Source material START

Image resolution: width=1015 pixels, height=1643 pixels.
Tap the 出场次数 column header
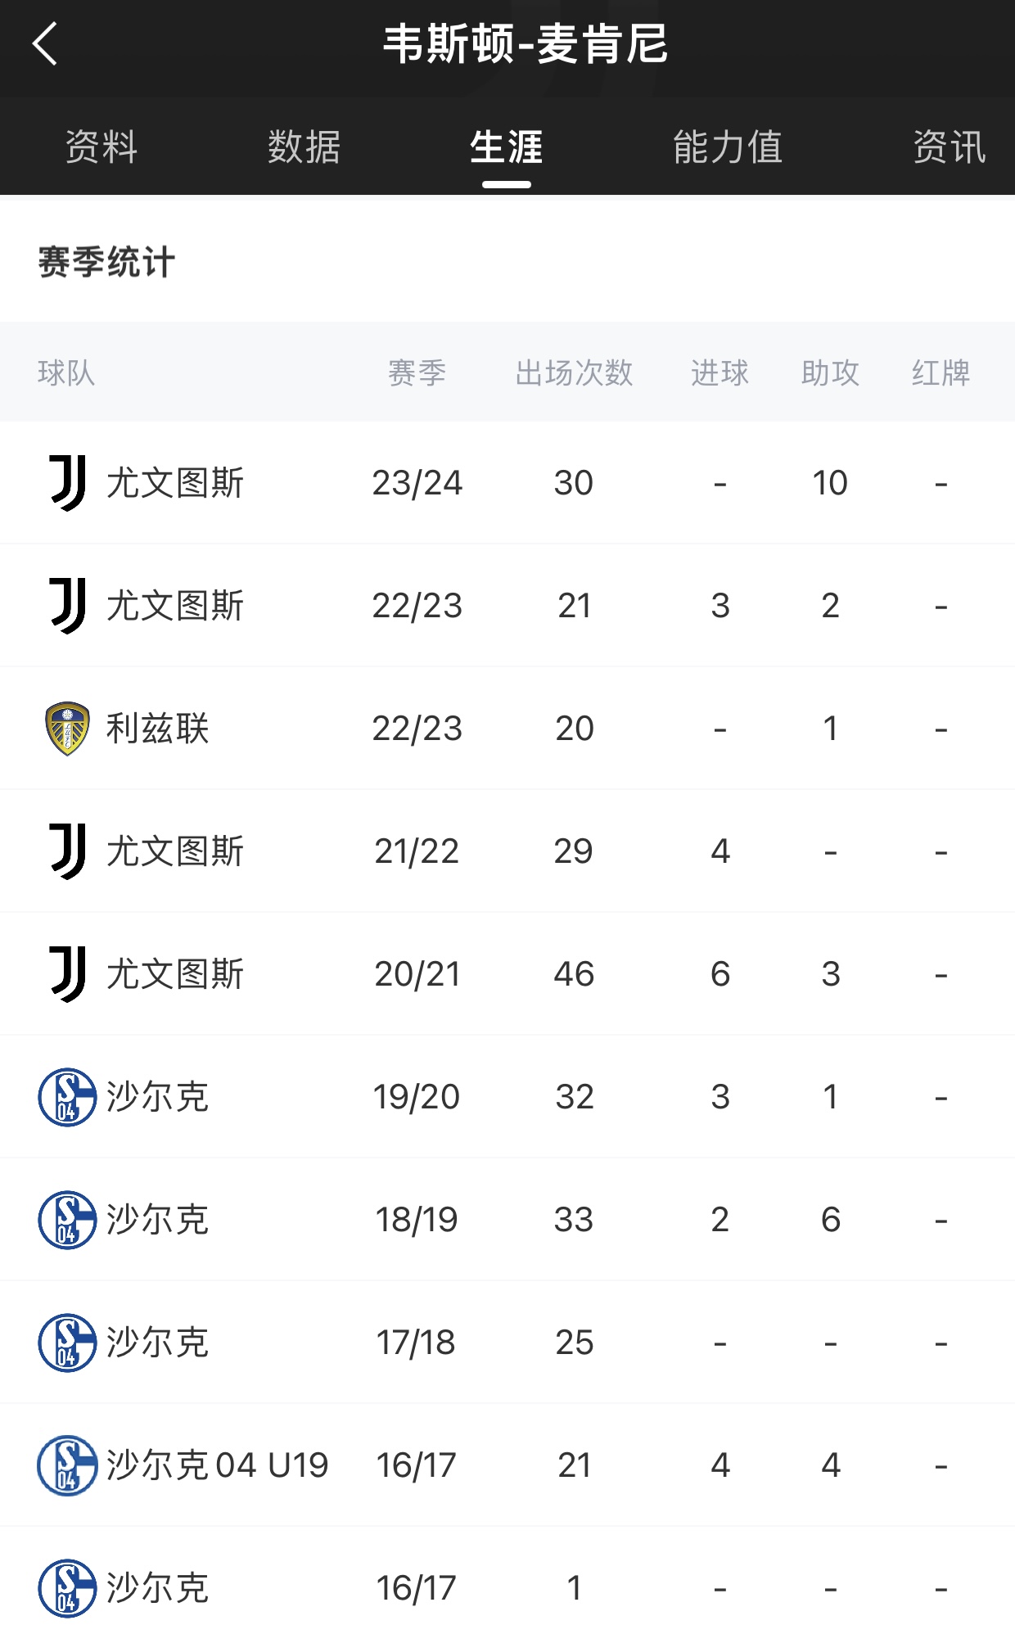tap(574, 373)
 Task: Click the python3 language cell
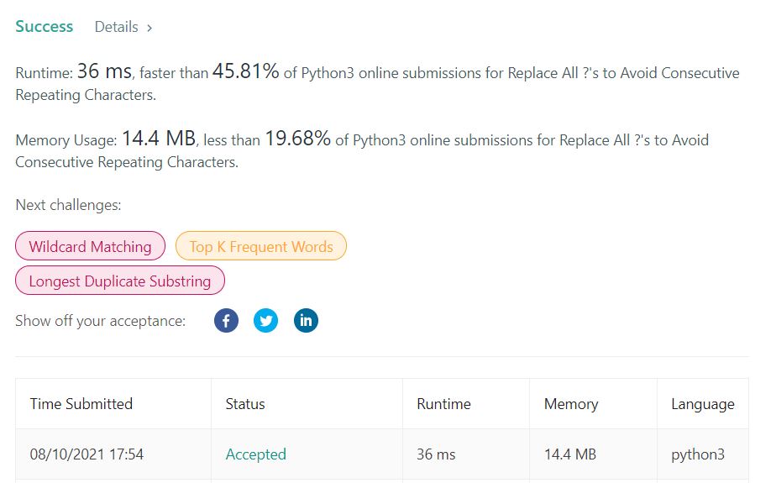(698, 454)
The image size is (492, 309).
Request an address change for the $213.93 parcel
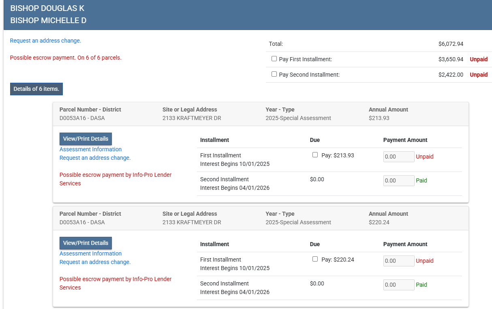(95, 158)
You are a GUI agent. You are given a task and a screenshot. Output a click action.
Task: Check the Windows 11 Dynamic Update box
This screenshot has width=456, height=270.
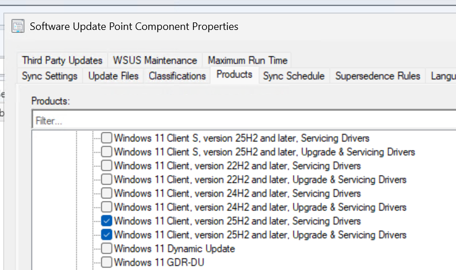click(107, 249)
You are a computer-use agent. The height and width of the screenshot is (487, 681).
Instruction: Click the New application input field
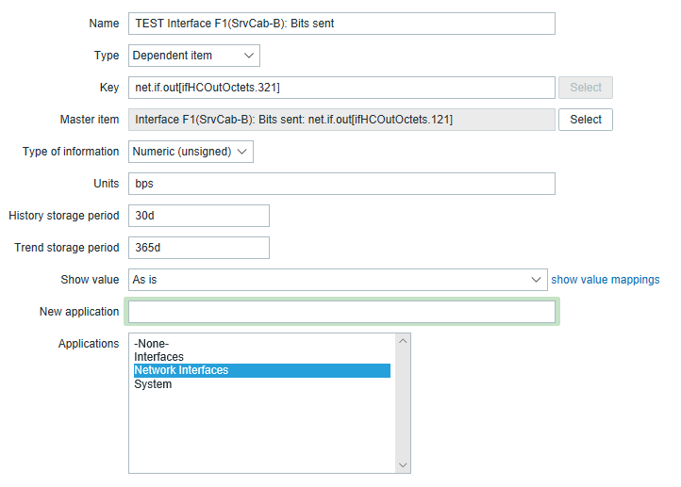tap(341, 312)
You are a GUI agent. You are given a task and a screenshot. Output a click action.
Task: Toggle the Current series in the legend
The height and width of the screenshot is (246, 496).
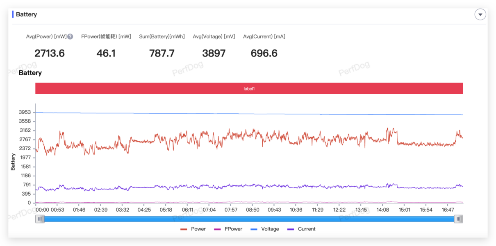[x=302, y=229]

Source material END

The problem: An exact transcript of the listing is needed, free of pictures.

Expected answer:
Image resolution: width=1015 pixels, height=1643 pixels.
Tap the 出场次数 column header
tap(574, 373)
 Task: Click the python3 language cell
(698, 454)
The image size is (492, 309).
Request an address change for the $213.93 parcel
(95, 158)
You are a GUI agent. You are given a task and a screenshot. Output a click action.
Task: Check the Windows 11 Dynamic Update box
This screenshot has width=456, height=270.
click(107, 249)
You are a computer-use agent. The height and width of the screenshot is (487, 681).
Instruction: Click the New application input field
tap(341, 312)
You are a GUI agent. You are given a task and a screenshot. Output a click action.
Task: Toggle the Current series in the legend
The height and width of the screenshot is (246, 496).
[x=302, y=229]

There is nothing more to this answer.